Most top UK websites are breaking new rules which require them to do more to protect web users' privacy.
Net users should be able to reject cookies easily if they wish
WebAbacus research found 98% do not give enough information about the text files which track user movements, or provide a single-click opt-out option.
"Companies are either not aware of the legislation, or are ignoring it," said Ian Thomas from WebAbacus.
The Privacy and Electronic Communications Regulation, effective on Thursday, also aims to control spam.
The Information Commissioner - the organisation which enforces the regulations - was "very surprised" so many websites were not doing what is required, even though these regulations have been on the horizon for a long time.
"There should be transparency. People should know what is going on with the information collected about them," Phil Jones, assistant information commissioner, told BBC News Online.
2%: Single click opt-out (compliant)
"People should recognise that the information collected is only benign - but they should be alerted to the ways that data is going to be used."
He added he hoped that the situation would improve "fairly quickly".
Only 2% were totally compliant with the rules.
Making them plain
They give websites a "memory", and are mainly used for identification purposes, or remembering registration details. Others use them to target returning visitors with relevant services and information.
Although usually benign, care needs to be taken to ensure poorly-designed websites are not able to store confidential information, like credit card numbers, on users' machines without any encryption or security, according to Mr Thomas.
The rules on cookies, set out in regulation six of the new digital privacy legislation, aim to ensure they are not misused.
What they are, their purpose and how to reject them should be explained clearly, in non-technical language, say the rules.
"Indeed, it is very difficult for websites to provide useful features and services without cookies."
But he added there was "no excuse" for sites not to provide users with a single click opt-out, because it is very simple to do.

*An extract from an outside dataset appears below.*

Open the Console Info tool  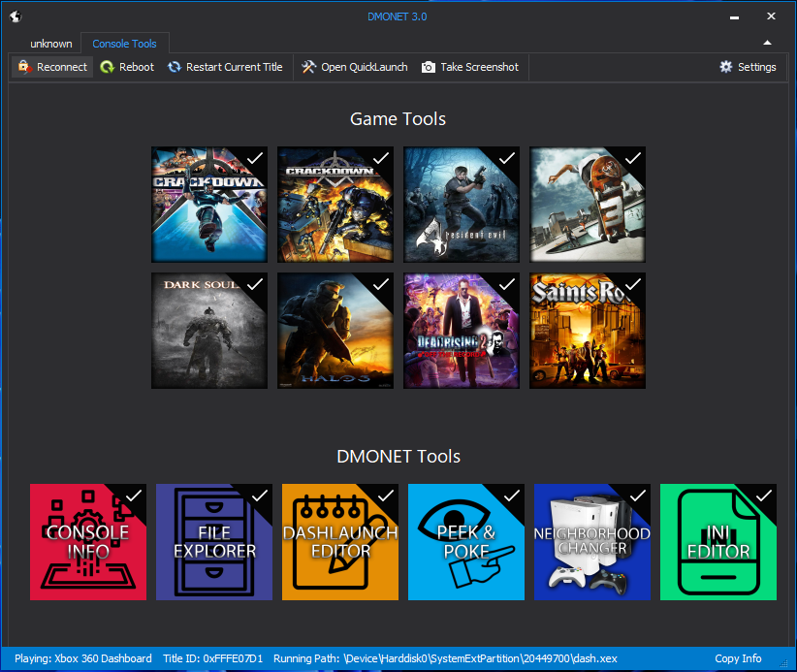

Most of the legislation's focus is on the rules that try to curb spam, which now accounts for more than half of all e-mail traffic.
The new laws are the UK's interpretation of the requirements of the EU Directive on Privacy and Electronic Communications that demands member states do more to combat spam.
The UK law tries to create a system that lets legitimate businesses send direct e-mail to users but attempts to stop the scammers and spammers by punishing them with fines.
Companies can send unsolicited mail to customers who have agreed to receive it.
Unsolicited spam can be sent to companies, but it must have an opt-out clause inside it.
Spam to consumers is banned.
Critics say the spam regulations 'lack bite'
Research by the Direct Marketing Association and e-mail marketing firm Experian showed that 26% of marketers are confused about the new directive and do not know what impact it will have on their business.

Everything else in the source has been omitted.